I want them to be happy with their life choices. If they choose to pursue Academia or not, whether they want fame or not. Whatever they decide all I really want is for them to be happy. Sounds so simple in principle.
Happiness.






















10 comments:
Eeek I'd hate to have my children feel that they needed to follow in my footsteps - though to be fair they wouldn't need to follow that many. Your sister and anyone should pursue what makes them happy! Great post :)
Thank you, Laura!
Oh what a shame that you both have to feel like that. I think as a proud parent who sees his children's potential it must be very difficult to stand back, but I hope I will be able to watch my kids follow their own dreams with pride :-)
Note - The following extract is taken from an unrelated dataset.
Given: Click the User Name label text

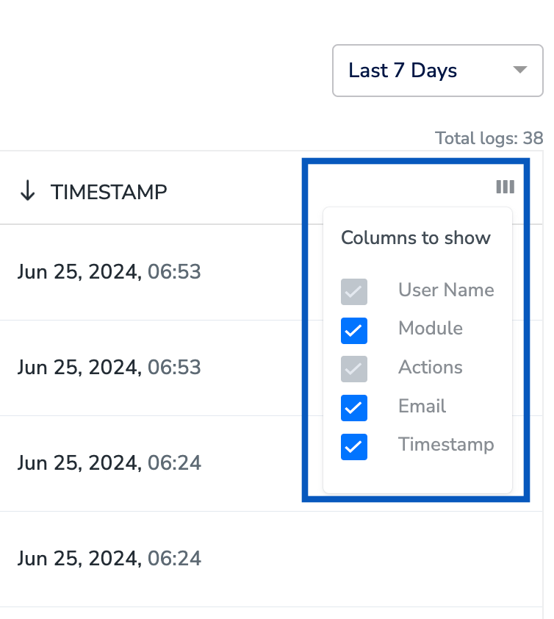Looking at the screenshot, I should pos(446,290).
I hope my children never have to feel pressured to be anything, but I also want to let them feel that anything is possible....
This is really interesting and has given me a jolt to be careful about the expectations I accidentally place on my kids. With Joel, for example, he's only 3 but he's very bright and I already suspect could do any job he wants when he grows up, but that doesn't mean I think he should if he doesn't want to. Your post has made me realise that I probably don't communicate that properly, simply because I'm proud of him, and I need to be careful not to bring him up feeling the pressure to be anything other than what he wants to be. Thanks!
Thank you all for the comments!I would want Ethan to feel he can achieve anything, I just hope I can do that without making him feel pressured. To Motivate is a different sentiment I feel. It took a lot to tell my parents that after all that- private education and a damn good degree that I felt happiest being home with E, talk about being a disappointment! But We're happy. :-)
What a shame that you felt this way. I hope my children will always know all I want is for them to be happy.
My brother once had an outburst telling our family that he is not me. We were getting ready to send of his uni application and he's waited till then to admit he didn't want to go.
He's doing well with himself and I'm proud he followed his heart and is happy.
I hope your sister is able to do the same xx
I am a great believer that you cannot (and should not) force anyone to do anything. If your sister wants to become a Barrister than she should go for it! She should follow her heart. After all, she'll be the one doing all the hard work for it! She deserves to do something that she wants!
I would love my children to become Doctors, Lawyers etc...but I'd be just as happy in whatever career they choose. As long as they are happy!
Aww, if I can instil one thing into my child or (hopefully one day) children; it would be to follow THEIR dreams. It can be so easy as parents to pressurize children without meaning too.
I still now, as a grown up, find myself seeking my parents approval. But I don't necessarily think that's a bad thing. But I know that ultimately they would support me and be proud of me whatever I did.